=== Instructions to follow ===
Reproduce the following entries exactly, leaving nothing out.

[Pixel coordinate grounding data]
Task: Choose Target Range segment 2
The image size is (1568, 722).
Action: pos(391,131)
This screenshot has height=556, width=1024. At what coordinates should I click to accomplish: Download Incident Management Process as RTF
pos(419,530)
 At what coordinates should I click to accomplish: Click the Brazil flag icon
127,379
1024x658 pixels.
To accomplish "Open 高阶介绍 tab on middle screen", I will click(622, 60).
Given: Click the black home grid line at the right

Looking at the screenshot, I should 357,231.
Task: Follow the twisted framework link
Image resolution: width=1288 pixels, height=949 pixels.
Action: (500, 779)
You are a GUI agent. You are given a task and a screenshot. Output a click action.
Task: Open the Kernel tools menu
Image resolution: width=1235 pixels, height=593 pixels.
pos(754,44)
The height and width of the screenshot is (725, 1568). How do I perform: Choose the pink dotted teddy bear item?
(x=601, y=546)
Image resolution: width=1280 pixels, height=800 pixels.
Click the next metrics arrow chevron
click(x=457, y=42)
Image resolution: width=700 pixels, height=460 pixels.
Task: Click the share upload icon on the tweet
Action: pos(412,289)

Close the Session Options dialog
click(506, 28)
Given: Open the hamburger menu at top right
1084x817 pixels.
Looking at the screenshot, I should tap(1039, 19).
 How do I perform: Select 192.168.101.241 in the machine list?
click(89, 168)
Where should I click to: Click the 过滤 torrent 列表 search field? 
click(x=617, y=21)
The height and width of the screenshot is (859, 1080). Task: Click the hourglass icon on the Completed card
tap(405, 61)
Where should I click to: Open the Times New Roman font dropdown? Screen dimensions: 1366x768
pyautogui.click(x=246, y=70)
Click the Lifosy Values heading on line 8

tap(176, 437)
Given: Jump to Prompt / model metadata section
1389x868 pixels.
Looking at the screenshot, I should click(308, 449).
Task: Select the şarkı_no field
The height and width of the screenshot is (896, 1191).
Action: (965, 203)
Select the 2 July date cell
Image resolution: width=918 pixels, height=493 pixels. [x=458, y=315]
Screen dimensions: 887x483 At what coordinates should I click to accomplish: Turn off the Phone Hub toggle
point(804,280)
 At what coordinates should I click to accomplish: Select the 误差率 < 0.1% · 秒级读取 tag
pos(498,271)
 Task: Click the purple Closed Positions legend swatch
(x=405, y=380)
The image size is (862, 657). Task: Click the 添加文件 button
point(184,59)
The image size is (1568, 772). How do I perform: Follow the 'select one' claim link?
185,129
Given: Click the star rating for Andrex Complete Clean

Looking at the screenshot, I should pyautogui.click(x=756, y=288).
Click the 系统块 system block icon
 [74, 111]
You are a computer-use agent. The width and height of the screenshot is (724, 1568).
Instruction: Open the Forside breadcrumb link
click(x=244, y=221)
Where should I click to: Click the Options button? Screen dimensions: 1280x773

=== Answer to this task ===
Task: Choose Target Range segment 2
The image size is (1568, 722).
Action: pos(391,131)
This screenshot has height=556, width=1024. At what coordinates should I click to accomplish: Download Incident Management Process as RTF
pos(419,530)
 At what coordinates should I click to accomplish: Click the Brazil flag icon
127,379
1024x658 pixels.
To accomplish "Open 高阶介绍 tab on middle screen", I will click(622, 60).
Given: Click the black home grid line at the right

Looking at the screenshot, I should 357,231.
Task: Follow the twisted framework link
Image resolution: width=1288 pixels, height=949 pixels.
Action: (500, 779)
You are a GUI agent. You are given a task and a screenshot. Output a click action.
Task: Open the Kernel tools menu
Image resolution: width=1235 pixels, height=593 pixels.
pos(754,44)
The height and width of the screenshot is (725, 1568). How do I perform: Choose the pink dotted teddy bear item?
(x=601, y=546)
Image resolution: width=1280 pixels, height=800 pixels.
Click the next metrics arrow chevron
click(x=457, y=42)
Image resolution: width=700 pixels, height=460 pixels.
Task: Click the share upload icon on the tweet
Action: pos(412,289)

Close the Session Options dialog
click(506, 28)
Given: Open the hamburger menu at top right
1084x817 pixels.
Looking at the screenshot, I should tap(1039, 19).
 How do I perform: Select 192.168.101.241 in the machine list?
click(89, 168)
Where should I click to: Click the 过滤 torrent 列表 search field? 
click(x=617, y=21)
The height and width of the screenshot is (859, 1080). Task: Click the hourglass icon on the Completed card
tap(405, 61)
Where should I click to: Open the Times New Roman font dropdown? Screen dimensions: 1366x768
pyautogui.click(x=246, y=70)
Click the Lifosy Values heading on line 8

tap(176, 437)
Given: Jump to Prompt / model metadata section
1389x868 pixels.
Looking at the screenshot, I should click(308, 449).
Task: Select the şarkı_no field
The height and width of the screenshot is (896, 1191).
Action: (965, 203)
Select the 2 July date cell
Image resolution: width=918 pixels, height=493 pixels. [x=458, y=315]
Screen dimensions: 887x483 At what coordinates should I click to accomplish: Turn off the Phone Hub toggle
point(804,280)
 At what coordinates should I click to accomplish: Select the 误差率 < 0.1% · 秒级读取 tag
pos(498,271)
 Task: Click the purple Closed Positions legend swatch
(x=405, y=380)
The image size is (862, 657). Task: Click the 添加文件 button
point(184,59)
The image size is (1568, 772). How do I perform: Follow the 'select one' claim link?
185,129
Given: Click the star rating for Andrex Complete Clean

Looking at the screenshot, I should pyautogui.click(x=756, y=288).
Click the 系统块 system block icon
 [74, 111]
You are a computer-use agent. The width and height of the screenshot is (724, 1568).
Instruction: Open the Forside breadcrumb link
click(x=244, y=221)
Where should I click to: Click the Options button? Screen dimensions: 1280x773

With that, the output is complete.